Entries for finding text and elements:
## START
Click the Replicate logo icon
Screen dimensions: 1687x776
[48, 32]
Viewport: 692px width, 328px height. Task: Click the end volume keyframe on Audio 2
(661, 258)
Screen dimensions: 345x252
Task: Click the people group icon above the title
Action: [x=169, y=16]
## END
Exercise objective: Identify every line in the records above that contains the word "Click", and copy each of those lines.

Full solution:
Click the Replicate logo icon
Viewport: 692px width, 328px height. Task: Click the end volume keyframe on Audio 2
Task: Click the people group icon above the title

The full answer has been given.